«Madres paralelas»: Maternidades imperfectas y memoria histórica

sabela pillado

CULTURA

El filme de Almodóvar se queda en un melodrama irregular que promete más de lo que da

12 oct 2021 . Actualizado a las 16:11 h.

Que la maternidad -o más bien las madres- es algo que siempre ha estado muy presente en el cine de Pedro Almodóvar es algo fuera de toda duda. Ahí está el culmen de todo ello que en su momento supuso Todo sobre mi madre (1999). Más de dos décadas más tarde, con un lenguaje que ha ido evolucionando a nivel formal y narrativo, y con el paso de alguna que otra madre sufriente (valga el ejemplo de Julieta), Almodóvar retoma la maternidad como epicentro y vuelve a situarla nuevamente en el título de una película.

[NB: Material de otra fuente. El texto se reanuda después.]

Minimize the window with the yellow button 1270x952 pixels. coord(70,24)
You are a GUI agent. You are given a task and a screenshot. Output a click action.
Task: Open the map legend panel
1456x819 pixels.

Madres paralelas va sobre la maternidad, sí, sobre madres imperfectas y sobre los claroscuros y angustias que tejen las mentiras, mientras, en contraposición, el otro gran eje de este filme es la búsqueda de la verdad. Porque esta película trata de dos madres en situaciones opuestas que coinciden en un momento vital decisivo que enlazará sus destinos de manera impensable, pero también de la memoria histórica y de la búsqueda de justicia. Por medio de esta trama «paralela», por primera vez en su cine Almodóvar trata abiertamente un tema político, la reivindicación de la memoria de las víctimas del franquismo y del descanso para sus familiares y descendientes o, lo que es lo mismo, la necesidad imperiosa de curar heridas de la dictadura y saldar cuentas con el pasado.

Y sin embargo, este aspecto novedoso -y ciertamente interesante- queda relegado a un segundo plano en favor del melodrama puro de esas dos madres, con un argumento de partida que ya hemos visto en películas varias de sobremesa, aunque, cómo no, pasado por el «filtro Almodóvar»: diálogos entre el verismo y la artificiosidad, secundarios habituales (Rossy de Palma, Julieta Serrano), estética extremadamente cuidada (aunque mucho más austera que en anteriores ocasiones), música de Alberto Iglesias… Y con todo ello, y a pesar de su maestría, el director manchego no consigue que el conjunto levante el vuelo y no parezca un tanto deslavazado.